Records from a data source:
[Start of Attachment]
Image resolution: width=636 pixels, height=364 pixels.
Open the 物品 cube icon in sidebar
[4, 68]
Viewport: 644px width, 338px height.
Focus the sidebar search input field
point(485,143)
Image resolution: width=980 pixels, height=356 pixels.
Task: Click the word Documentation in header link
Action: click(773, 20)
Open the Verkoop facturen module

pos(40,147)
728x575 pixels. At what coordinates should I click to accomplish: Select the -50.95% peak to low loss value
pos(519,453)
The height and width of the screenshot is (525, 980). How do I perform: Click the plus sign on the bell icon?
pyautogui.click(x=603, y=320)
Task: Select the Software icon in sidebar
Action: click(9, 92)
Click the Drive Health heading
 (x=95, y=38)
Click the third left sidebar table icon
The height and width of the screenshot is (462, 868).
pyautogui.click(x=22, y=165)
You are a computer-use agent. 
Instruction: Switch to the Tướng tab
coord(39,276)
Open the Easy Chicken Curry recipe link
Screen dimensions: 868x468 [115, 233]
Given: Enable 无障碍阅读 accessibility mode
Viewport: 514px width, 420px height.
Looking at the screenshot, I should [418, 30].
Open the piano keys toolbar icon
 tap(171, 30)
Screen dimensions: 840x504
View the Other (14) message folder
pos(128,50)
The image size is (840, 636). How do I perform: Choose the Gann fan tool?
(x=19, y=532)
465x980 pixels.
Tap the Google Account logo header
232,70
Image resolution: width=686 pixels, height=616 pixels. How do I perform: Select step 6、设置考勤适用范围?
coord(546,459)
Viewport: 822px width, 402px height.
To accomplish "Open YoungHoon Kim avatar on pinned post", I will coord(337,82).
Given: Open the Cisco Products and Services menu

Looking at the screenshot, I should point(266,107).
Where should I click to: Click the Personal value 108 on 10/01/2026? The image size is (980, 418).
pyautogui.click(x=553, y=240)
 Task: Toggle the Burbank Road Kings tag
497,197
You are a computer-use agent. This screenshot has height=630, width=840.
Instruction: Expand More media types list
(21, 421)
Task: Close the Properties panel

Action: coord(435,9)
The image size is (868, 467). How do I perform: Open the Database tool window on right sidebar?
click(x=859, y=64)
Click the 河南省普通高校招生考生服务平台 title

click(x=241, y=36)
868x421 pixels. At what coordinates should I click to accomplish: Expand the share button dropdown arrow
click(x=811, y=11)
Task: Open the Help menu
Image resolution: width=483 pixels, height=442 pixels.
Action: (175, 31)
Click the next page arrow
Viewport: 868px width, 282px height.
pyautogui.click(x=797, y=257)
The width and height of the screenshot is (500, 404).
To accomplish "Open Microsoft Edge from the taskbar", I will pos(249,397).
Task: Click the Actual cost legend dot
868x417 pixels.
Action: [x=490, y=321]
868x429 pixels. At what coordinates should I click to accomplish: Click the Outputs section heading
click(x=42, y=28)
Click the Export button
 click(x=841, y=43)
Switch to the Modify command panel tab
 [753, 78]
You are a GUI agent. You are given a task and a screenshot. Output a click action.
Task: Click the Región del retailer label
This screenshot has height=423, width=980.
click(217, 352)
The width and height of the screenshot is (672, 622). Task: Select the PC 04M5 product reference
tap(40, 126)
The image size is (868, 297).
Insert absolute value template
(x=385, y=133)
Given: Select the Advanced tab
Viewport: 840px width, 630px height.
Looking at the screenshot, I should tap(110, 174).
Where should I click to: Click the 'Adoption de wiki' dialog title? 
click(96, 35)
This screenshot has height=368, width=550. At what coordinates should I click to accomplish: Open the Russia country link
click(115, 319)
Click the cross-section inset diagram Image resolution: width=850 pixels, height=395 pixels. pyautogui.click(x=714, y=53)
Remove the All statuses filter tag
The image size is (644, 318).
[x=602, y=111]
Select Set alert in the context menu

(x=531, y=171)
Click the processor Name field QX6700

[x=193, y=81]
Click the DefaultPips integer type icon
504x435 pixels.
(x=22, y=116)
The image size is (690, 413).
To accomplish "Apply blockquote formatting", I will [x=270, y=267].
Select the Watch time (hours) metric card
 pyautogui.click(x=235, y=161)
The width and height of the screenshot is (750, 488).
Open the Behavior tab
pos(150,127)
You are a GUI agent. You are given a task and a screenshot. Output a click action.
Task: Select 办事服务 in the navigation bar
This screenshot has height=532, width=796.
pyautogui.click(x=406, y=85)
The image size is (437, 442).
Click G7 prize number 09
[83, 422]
[End of Attachment]
PROBLEM REQUIREMENTS.
Out of the preceding entries, pull every line containing the string "will".

WRITTEN RESPONSE.
To accomplish "Open YoungHoon Kim avatar on pinned post", I will coord(337,82).
To accomplish "Open Microsoft Edge from the taskbar", I will pos(249,397).
To accomplish "Apply blockquote formatting", I will [x=270, y=267].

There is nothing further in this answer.